**Tarefa A**
Reescreva de forma mais breve o parágrafo do texto sobre Anna Pauline Weigert que começa com "O alemão, então com 38 anos", mantendo os fatos principais.
**Tarefa B**
De acordo com o texto sobre Anna Pauline Weigert, quantos filhos ela levou no navio rumo ao Brasil?
**Tarefa C**
Prossiga o texto sobre Anna Pauline Weigert a partir da última frase apresentada.

**Texto de leitura**
......

Nesse Dia Internacional da Mulher a história de Anna Pauline Weigert é a mais apropriada para compor meu artigo sobre sagacidade da mulher.

À pequena, corajosa e determinada alemãzinha de Breslau, que com seus 33 anos, pegou seus quatro filhos a tiracolo, em pleno século XIX, embarcou num navio rumo ao Brasil, para encontrar o marido que há um ano não mandava notícias, dedico esse texto, como uma homenagem justa a quem não teve medo de ousar.

Pé-de-meia

Se Hermann, o marido, tinha como objetivo retornar à Alemanha depois de ter feito o ‘pé-de-meia’ perdeu a chance. Nunca mais conseguiram voltar para a terra natal. Graças à decisão dela que os Weigerts, da parte de Hermann criaram uma grande família nesse país tropical.

O alemão, então com 38 anos, foi contratado pela Compagnie des Chemins de Fer Brèsiliens, para trabalhar na estrada de ferro Curitiba-Paranaguá. Chegou no Brasil em 1879. “Passaram-se meses, e ele, atarefado com seus rebites (sua função era colocar rebites nas pontes e viadutos metálicos para a junção das peças) nada de dar notícias”, escreve Eno Theodoro Wanke, pg. 108,  A Saga dos Imigrantes  – Memória.

......

**Dados brutos**
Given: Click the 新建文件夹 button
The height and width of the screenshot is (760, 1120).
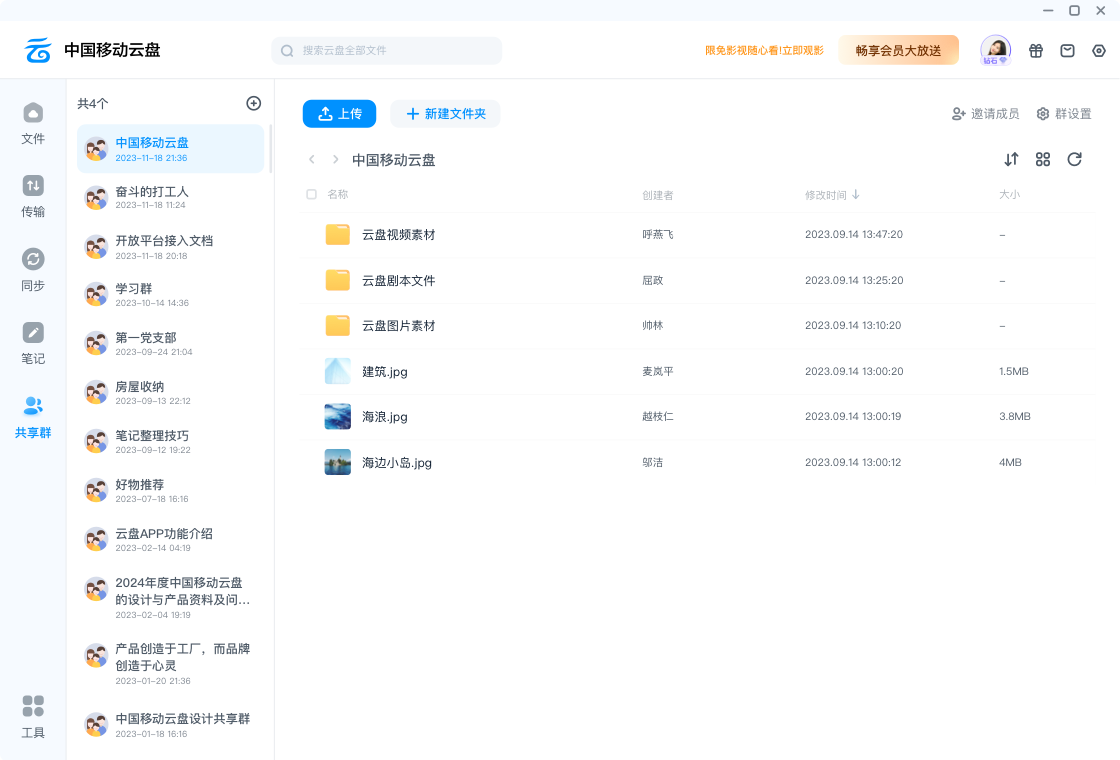Looking at the screenshot, I should tap(445, 114).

......

**Resposta A**
Aos 38 anos, o alemão foi contratado pela Compagnie des Chemins de Fer Brèsiliens para trabalhar na estrada de ferro Curitiba-Paranaguá e chegou ao Brasil em 1879. Segundo Eno Theodoro Wanke (A Saga dos Imigrantes – Memória, pg. 108), ele passou meses sem dar notícias, ocupado em colocar rebites nas pontes e viadutos metálicos.

**Resposta B**
Ela levou quatro filhos.

**Resposta C**
“Quando se completou o primeiro aniversário da vinda de Hermann, que fez Anna? Vendeu tudo o que tinham e embarcou num navio em direção a Paranaguá, com filhos e bagagens. Chegando aqui, Hermann quase desmaiou de susto ao vê-la. Sua vinda significava o fim das esperanças de regresso. E efetivamente, assim foi”.

Esses detalhes foram contados de pai para filho, passando pela família ao longo dos anos.

As ‘broas’

O escritor Eno Theodoro Wanke, um dos bisnetos, para compor o seu livro, fez um pesquisa sobre essas memórias familiares. Um dado que Eno não cita no livro, mas quem contava era meu pai, Egon, neto dela, filho de Eduardo – que nasceu no Brasil, era que Anna Pauline já tinha economizado o dinheiro vendendo ‘broa’, o pão de centeio, na Alemanha, muito antes de sua vinda de fato. Ocorreu que seu irmão bateu num oficial do exército prussiano e ela deu a ele todas as suas economias para que pudesse fugir.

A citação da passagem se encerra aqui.